** start RECORD EXTRACTS **

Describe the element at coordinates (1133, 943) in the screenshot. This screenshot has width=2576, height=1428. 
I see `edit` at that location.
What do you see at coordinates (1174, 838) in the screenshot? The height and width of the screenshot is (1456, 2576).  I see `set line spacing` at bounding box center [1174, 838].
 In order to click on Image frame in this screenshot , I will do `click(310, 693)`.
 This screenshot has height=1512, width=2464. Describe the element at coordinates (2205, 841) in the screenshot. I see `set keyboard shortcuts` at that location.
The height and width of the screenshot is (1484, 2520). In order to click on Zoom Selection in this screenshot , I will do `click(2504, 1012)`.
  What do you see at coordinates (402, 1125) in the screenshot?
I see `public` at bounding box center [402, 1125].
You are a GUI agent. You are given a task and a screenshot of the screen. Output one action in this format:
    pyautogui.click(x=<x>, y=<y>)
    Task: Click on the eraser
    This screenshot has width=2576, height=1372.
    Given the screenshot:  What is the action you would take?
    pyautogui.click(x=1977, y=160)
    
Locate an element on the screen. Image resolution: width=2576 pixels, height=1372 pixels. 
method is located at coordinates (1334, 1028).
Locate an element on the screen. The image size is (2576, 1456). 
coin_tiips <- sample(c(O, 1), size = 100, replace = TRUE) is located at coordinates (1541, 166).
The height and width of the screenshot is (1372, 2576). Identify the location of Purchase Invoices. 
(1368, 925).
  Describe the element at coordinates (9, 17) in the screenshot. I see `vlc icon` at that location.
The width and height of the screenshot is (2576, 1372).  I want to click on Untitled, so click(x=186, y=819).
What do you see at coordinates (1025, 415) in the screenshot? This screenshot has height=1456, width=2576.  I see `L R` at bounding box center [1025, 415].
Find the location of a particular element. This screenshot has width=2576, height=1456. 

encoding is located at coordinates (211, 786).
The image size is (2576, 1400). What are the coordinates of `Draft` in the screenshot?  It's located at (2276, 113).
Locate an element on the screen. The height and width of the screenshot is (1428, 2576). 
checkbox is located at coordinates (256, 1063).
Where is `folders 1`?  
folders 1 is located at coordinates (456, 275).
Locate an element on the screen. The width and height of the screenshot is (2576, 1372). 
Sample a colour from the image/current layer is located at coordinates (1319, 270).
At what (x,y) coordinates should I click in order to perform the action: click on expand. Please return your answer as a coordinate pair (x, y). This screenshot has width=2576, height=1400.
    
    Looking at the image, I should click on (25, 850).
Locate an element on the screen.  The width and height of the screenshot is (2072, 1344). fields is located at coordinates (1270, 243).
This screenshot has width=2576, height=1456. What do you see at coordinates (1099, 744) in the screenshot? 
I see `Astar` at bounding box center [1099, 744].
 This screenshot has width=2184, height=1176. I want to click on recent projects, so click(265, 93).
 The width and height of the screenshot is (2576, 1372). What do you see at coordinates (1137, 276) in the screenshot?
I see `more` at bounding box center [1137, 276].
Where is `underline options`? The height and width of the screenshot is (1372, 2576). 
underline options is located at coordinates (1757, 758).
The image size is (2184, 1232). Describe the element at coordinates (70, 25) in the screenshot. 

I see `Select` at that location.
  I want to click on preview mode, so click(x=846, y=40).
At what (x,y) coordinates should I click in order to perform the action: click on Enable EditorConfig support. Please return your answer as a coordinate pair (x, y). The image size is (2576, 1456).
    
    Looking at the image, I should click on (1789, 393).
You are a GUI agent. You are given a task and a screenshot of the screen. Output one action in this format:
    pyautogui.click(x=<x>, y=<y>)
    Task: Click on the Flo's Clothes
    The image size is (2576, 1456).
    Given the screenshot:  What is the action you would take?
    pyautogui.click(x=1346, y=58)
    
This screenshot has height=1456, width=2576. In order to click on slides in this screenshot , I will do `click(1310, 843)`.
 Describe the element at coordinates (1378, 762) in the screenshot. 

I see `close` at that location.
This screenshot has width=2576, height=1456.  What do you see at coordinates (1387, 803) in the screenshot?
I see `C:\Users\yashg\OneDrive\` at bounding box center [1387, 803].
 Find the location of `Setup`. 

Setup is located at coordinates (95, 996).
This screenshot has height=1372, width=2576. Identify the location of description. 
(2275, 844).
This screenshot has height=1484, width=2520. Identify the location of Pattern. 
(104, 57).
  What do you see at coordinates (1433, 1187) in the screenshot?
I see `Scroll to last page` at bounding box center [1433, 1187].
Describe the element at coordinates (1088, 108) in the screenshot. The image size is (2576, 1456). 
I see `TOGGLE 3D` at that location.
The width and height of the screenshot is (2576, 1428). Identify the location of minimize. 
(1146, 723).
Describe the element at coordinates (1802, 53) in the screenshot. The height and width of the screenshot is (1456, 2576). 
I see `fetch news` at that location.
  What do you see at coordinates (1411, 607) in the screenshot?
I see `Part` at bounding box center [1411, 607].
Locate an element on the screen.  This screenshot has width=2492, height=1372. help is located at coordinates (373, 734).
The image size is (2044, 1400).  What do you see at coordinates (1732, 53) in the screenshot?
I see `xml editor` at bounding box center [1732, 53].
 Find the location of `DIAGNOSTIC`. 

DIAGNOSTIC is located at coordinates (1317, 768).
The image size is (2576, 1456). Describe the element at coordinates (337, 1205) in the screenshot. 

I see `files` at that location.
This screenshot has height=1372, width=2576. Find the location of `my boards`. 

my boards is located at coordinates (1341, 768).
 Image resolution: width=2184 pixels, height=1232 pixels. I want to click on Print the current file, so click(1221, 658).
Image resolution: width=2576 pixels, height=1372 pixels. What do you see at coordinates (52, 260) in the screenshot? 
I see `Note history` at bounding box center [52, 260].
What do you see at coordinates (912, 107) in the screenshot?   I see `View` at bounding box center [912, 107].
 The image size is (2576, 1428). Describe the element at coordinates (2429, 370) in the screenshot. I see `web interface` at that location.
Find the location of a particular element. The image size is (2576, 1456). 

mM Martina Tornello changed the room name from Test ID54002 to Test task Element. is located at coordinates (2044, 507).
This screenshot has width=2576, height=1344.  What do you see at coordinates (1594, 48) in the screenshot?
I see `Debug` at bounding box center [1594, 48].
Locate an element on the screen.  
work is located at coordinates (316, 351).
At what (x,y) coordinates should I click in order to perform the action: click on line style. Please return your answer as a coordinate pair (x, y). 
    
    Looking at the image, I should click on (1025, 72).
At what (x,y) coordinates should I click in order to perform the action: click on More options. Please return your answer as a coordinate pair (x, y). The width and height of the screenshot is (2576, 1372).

** end RECORD EXTRACTS **

SET PROBLEM:
Render all of these lines as a Markdown table with the columns "Row" and "Line", giving each non-blank line its own numbered row and leaving blank lines out.

COMPLETE OUTPUT:
| Row | Line |
|---|---|
| 1 | Describe the element at coordinates (1133, 943) in the screenshot. This screenshot has width=2576, height=1428.  |
| 2 | I see `edit` at that location. |
| 3 | What do you see at coordinates (1174, 838) in the screenshot? The height and width of the screenshot is (1456, 2576).  I see `set line spacing` at bounding box center [1174, 838]. |
| 4 |  In order to click on Image frame in this screenshot , I will do `click(310, 693)`. |
| 5 |  This screenshot has height=1512, width=2464. Describe the element at coordinates (2205, 841) in the screenshot. I see `set keyboard shortcuts` at that location. |
| 6 | The height and width of the screenshot is (1484, 2520). In order to click on Zoom Selection in this screenshot , I will do `click(2504, 1012)`. |
| 7 |   What do you see at coordinates (402, 1125) in the screenshot? |
| 8 | I see `public` at bounding box center [402, 1125]. |
| 9 | You are a GUI agent. You are given a task and a screenshot of the screen. Output one action in this format: |
| 10 |     pyautogui.click(x=<x>, y=<y>) |
| 11 |     Task: Click on the eraser |
| 12 |     This screenshot has width=2576, height=1372. |
| 13 |     Given the screenshot:  What is the action you would take? |
| 14 |     pyautogui.click(x=1977, y=160) |
| 15 | Locate an element on the screen. Image resolution: width=2576 pixels, height=1372 pixels.  |
| 16 | method is located at coordinates (1334, 1028). |
| 17 | Locate an element on the screen. The image size is (2576, 1456).  |
| 18 | coin_tiips <- sample(c(O, 1), size = 100, replace = TRUE) is located at coordinates (1541, 166). |
| 19 | The height and width of the screenshot is (1372, 2576). Identify the location of Purchase Invoices.  |
| 20 | (1368, 925). |
| 21 |   Describe the element at coordinates (9, 17) in the screenshot. I see `vlc icon` at that location. |
| 22 | The width and height of the screenshot is (2576, 1372).  I want to click on Untitled, so click(x=186, y=819). |
| 23 | What do you see at coordinates (1025, 415) in the screenshot? This screenshot has height=1456, width=2576.  I see `L R` at bounding box center [1025, 415]. |
| 24 | Find the location of a particular element. This screenshot has width=2576, height=1456.  |
| 25 | encoding is located at coordinates (211, 786). |
| 26 | The image size is (2576, 1400). What are the coordinates of `Draft` in the screenshot?  It's located at (2276, 113). |
| 27 | Locate an element on the screen. The height and width of the screenshot is (1428, 2576).  |
| 28 | checkbox is located at coordinates (256, 1063). |
| 29 | Where is `folders 1`?   |
| 30 | folders 1 is located at coordinates (456, 275). |
| 31 | Locate an element on the screen. The width and height of the screenshot is (2576, 1372).  |
| 32 | Sample a colour from the image/current layer is located at coordinates (1319, 270). |
| 33 | At what (x,y) coordinates should I click in order to perform the action: click on expand. Please return your answer as a coordinate pair (x, y). This screenshot has width=2576, height=1400. |
| 34 |     Looking at the image, I should click on (25, 850). |
| 35 | Locate an element on the screen.  The width and height of the screenshot is (2072, 1344). fields is located at coordinates (1270, 243). |
| 36 | This screenshot has width=2576, height=1456. What do you see at coordinates (1099, 744) in the screenshot?  |
| 37 | I see `Astar` at bounding box center [1099, 744]. |
| 38 |  This screenshot has width=2184, height=1176. I want to click on recent projects, so click(265, 93). |
| 39 |  The width and height of the screenshot is (2576, 1372). What do you see at coordinates (1137, 276) in the screenshot? |
| 40 | I see `more` at bounding box center [1137, 276]. |
| 41 | Where is `underline options`? The height and width of the screenshot is (1372, 2576).  |
| 42 | underline options is located at coordinates (1757, 758). |
| 43 | The image size is (2184, 1232). Describe the element at coordinates (70, 25) in the screenshot.  |
| 44 | I see `Select` at that location. |
| 45 |   I want to click on preview mode, so click(x=846, y=40). |
| 46 | At what (x,y) coordinates should I click in order to perform the action: click on Enable EditorConfig support. Please return your answer as a coordinate pair (x, y). The image size is (2576, 1456). |
| 47 |     Looking at the image, I should click on (1789, 393). |
| 48 | You are a GUI agent. You are given a task and a screenshot of the screen. Output one action in this format: |
| 49 |     pyautogui.click(x=<x>, y=<y>) |
| 50 |     Task: Click on the Flo's Clothes |
| 51 |     The image size is (2576, 1456). |
| 52 |     Given the screenshot:  What is the action you would take? |
| 53 |     pyautogui.click(x=1346, y=58) |
| 54 | This screenshot has height=1456, width=2576. In order to click on slides in this screenshot , I will do `click(1310, 843)`. |
| 55 |  Describe the element at coordinates (1378, 762) in the screenshot.  |
| 56 | I see `close` at that location. |
| 57 | This screenshot has width=2576, height=1456.  What do you see at coordinates (1387, 803) in the screenshot? |
| 58 | I see `C:\Users\yashg\OneDrive\` at bounding box center [1387, 803]. |
| 59 |  Find the location of `Setup`.  |
| 60 | Setup is located at coordinates (95, 996). |
| 61 | This screenshot has height=1372, width=2576. Identify the location of description.  |
| 62 | (2275, 844). |
| 63 | This screenshot has height=1484, width=2520. Identify the location of Pattern.  |
| 64 | (104, 57). |
| 65 |   What do you see at coordinates (1433, 1187) in the screenshot? |
| 66 | I see `Scroll to last page` at bounding box center [1433, 1187]. |
| 67 | Describe the element at coordinates (1088, 108) in the screenshot. The image size is (2576, 1456).  |
| 68 | I see `TOGGLE 3D` at that location. |
| 69 | The width and height of the screenshot is (2576, 1428). Identify the location of minimize.  |
| 70 | (1146, 723). |
| 71 | Describe the element at coordinates (1802, 53) in the screenshot. The height and width of the screenshot is (1456, 2576).  |
| 72 | I see `fetch news` at that location. |
| 73 |   What do you see at coordinates (1411, 607) in the screenshot? |
| 74 | I see `Part` at bounding box center [1411, 607]. |
| 75 | Locate an element on the screen.  This screenshot has width=2492, height=1372. help is located at coordinates (373, 734). |
| 76 | The image size is (2044, 1400).  What do you see at coordinates (1732, 53) in the screenshot? |
| 77 | I see `xml editor` at bounding box center [1732, 53]. |
| 78 |  Find the location of `DIAGNOSTIC`.  |
| 79 | DIAGNOSTIC is located at coordinates (1317, 768). |
| 80 | The image size is (2576, 1456). Describe the element at coordinates (337, 1205) in the screenshot.  |
| 81 | I see `files` at that location. |
| 82 | This screenshot has height=1372, width=2576. Find the location of `my boards`.  |
| 83 | my boards is located at coordinates (1341, 768). |
| 84 |  Image resolution: width=2184 pixels, height=1232 pixels. I want to click on Print the current file, so click(1221, 658). |
| 85 | Image resolution: width=2576 pixels, height=1372 pixels. What do you see at coordinates (52, 260) in the screenshot?  |
| 86 | I see `Note history` at bounding box center [52, 260]. |
| 87 | What do you see at coordinates (912, 107) in the screenshot?   I see `View` at bounding box center [912, 107]. |
| 88 |  The image size is (2576, 1428). Describe the element at coordinates (2429, 370) in the screenshot. I see `web interface` at that location. |
| 89 | Find the location of a particular element. The image size is (2576, 1456).  |
| 90 | mM Martina Tornello changed the room name from Test ID54002 to Test task Element. is located at coordinates (2044, 507). |
| 91 | This screenshot has width=2576, height=1344.  What do you see at coordinates (1594, 48) in the screenshot? |
| 92 | I see `Debug` at bounding box center [1594, 48]. |
| 93 | Locate an element on the screen.   |
| 94 | work is located at coordinates (316, 351). |
| 95 | At what (x,y) coordinates should I click in order to perform the action: click on line style. Please return your answer as a coordinate pair (x, y).  |
| 96 |     Looking at the image, I should click on (1025, 72). |
| 97 | At what (x,y) coordinates should I click in order to perform the action: click on More options. Please return your answer as a coordinate pair (x, y). The width and height of the screenshot is (2576, 1372). |